Political MoJo

Homeland Security's Revolving Door

| Mon Jun. 19, 2006 5:36 PM EDT

On Sunday, Eric Lipton of the New York Times had an astonishing story about the legions of Homeland Security officials who were leaving their jobs to work as lobbyists for companies selling technology to DHS. Now technically, there are rules about what officials can and can't do:

The law that governs the so-called post-employment life for federal officials was enacted in 1962. It prohibits senior officials from "any communication to or appearance" before their former government department or agency on behalf of another for one year from the date they leave their job. There is also a lifetime ban on communicating with anyone at the department in connection with "a particular matter" in which the former official "participated personally and substantially."

A separate law prohibits certain former federal employees, like program managers or contracting officers, from accepting a job with a company they supervised for a year afterward if a contract involved exceeded $10 million.
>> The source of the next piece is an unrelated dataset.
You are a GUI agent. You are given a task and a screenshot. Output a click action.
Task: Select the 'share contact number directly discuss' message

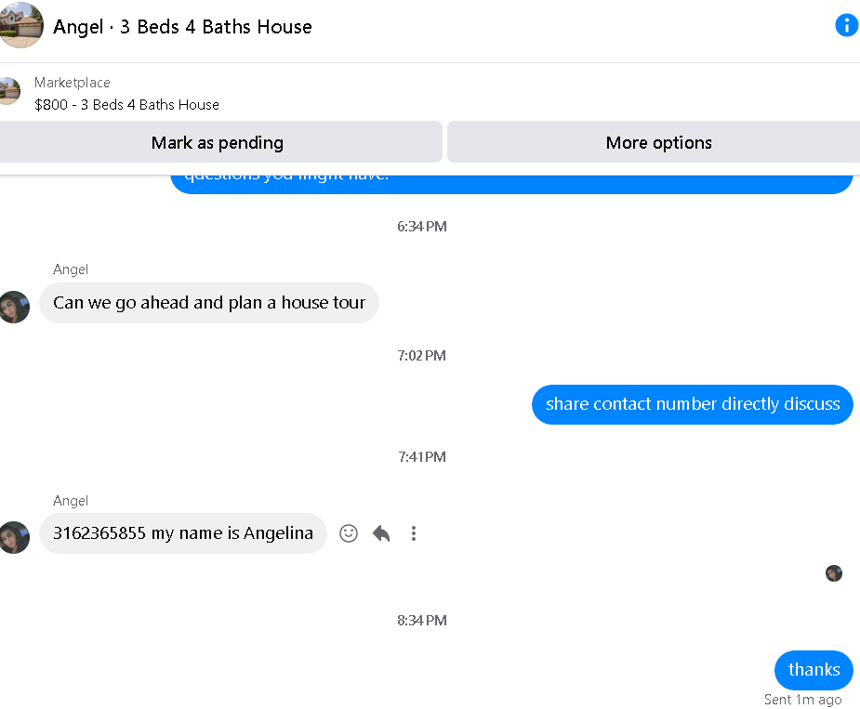tap(692, 404)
But as one would expect, there are all sorts of loopholes here. Michael J. Petrucelli, who was formerly acting director of citizenship and immigration services, apparently left his job and was hired within months as a lobbyist for GridPoint, which was trying to sell power-supply devices to the Coast Guard. Since the Coast Guard is technically a different department of DHS, Petrucelli was allowed to take the job. Another official—Tom Blank, the former number 2 at the Transportation Security Administration—seems to have skirted around ethics regulations simply by declining to sign official documents.

At this point, it's hard to believe that the Department of Homeland Security has accomplished much besides transfer billions of dollars to private corporations. Back in 2002, Brendan Koerner wrote a piece for this magazine on the corporations lining up outside DHS with their arms outstretched for "the biggest government bonanza since the Cold War." In itself, that's not a bad thing—so long as all these contracts are going to good use. But if contracts are being handed out on the basis of convenient connections and legalized graft, how likely is that? (Here's a partial answer.)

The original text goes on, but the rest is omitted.